Este diploma legal prevê a co-participação dos conselhos nacionais, estaduais e municipais na promoção social em relação ao idoso, bem como lista as competências das várias áreas e seus respectivos órgãos, como a saúde, educação, habitação etc. Nesta relação do que compete às entidades públicas, encontram-se importantes obrigações, como estimular a criação de locais de atendimento aos idosos, centros de convivência, casas-lares, oficinas de trabalho, atendimentos domiciliares e outros; apoiar a criação de universidade aberta para a terceira idade e impedir a discriminação do idoso e sua participação no mercado de trabalho. Entretanto, a legislação existente, embora farta e detalhada, não tem sido eficientemente aplicada. Isto se deve a vários fatores, que vão desde contradições dos próprios textos legais até o desconhecimento de seu conteúdo.


Na análise de muitos juristas, a dificuldade de funcionamento efetivo daquilo que está disposto na legislação está muito ligada à tradição centralizadora e segmentadora das políticas públicas no Brasil, que provoca a superposição desarticulada de programas e projetos voltados para um mesmo público.
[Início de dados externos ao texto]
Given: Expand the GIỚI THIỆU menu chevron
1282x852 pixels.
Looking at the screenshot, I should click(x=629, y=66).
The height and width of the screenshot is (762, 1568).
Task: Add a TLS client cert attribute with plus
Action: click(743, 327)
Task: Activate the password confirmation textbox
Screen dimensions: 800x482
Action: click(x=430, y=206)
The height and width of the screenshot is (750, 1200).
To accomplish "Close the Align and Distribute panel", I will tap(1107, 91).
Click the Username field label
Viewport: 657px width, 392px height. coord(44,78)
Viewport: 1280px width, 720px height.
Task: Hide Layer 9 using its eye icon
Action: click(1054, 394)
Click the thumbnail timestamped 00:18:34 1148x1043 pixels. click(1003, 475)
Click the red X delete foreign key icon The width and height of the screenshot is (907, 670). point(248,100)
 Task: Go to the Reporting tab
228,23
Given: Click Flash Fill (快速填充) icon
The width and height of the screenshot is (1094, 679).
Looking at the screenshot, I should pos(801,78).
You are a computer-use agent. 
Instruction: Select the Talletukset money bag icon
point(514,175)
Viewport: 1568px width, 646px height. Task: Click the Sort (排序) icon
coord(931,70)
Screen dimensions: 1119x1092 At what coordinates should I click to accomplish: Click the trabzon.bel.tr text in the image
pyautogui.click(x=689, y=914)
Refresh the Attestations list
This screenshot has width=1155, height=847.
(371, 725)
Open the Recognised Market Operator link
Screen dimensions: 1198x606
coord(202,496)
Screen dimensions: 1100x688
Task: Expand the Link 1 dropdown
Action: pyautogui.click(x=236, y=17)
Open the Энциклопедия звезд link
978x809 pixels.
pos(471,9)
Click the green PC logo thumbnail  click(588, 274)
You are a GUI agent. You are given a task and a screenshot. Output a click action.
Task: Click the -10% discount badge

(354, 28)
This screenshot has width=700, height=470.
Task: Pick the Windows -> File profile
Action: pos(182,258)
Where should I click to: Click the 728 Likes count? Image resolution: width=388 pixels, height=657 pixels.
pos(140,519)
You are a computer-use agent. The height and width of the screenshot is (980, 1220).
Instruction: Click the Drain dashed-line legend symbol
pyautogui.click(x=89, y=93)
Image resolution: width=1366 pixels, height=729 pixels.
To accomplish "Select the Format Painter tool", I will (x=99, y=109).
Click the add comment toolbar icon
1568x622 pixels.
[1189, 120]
A área de amparo à terceira idade é um dos exemplos que mais chama atenção para necessidade de uma intersetorialidade na ação pública, pois os idosos muitas vezes são “vítimas” de projetos implantados sem qualquer articulação pelos órgãos de educação, de assistência social e de saúde.


O envelhecimento da população influencia no crescimento econômico, investimentos e consumo, mercado de trabalho, transferência de capital e propriedades, pensões e impostos, assim como, na assistência prestada de uma geração a outra. O envelhecimento da população também afeta a saúde e a assistência médica, a composição e organização da família, a casa e as migrações. No plano político, o fenômeno do envelhecimento da população interfere nos processos eleitorais e na representação parlamentar, já que as pessoas de idade lêem mais, assistem aos noticiários, se mantêm informadas e votam num percentual mais elevado que qualquer outra faixa etária. Hoje em dia, é inegável, que os idosos representam uma força de trabalho que cada vez mais está sendo reconhecida. São milhares deles que viajam pelo mundo todo, fazendo surgir, por exemplo, agências de turismos, hotéis e casas de espetáculos especializados na terceira idade, o que significa um grande potencial econômico.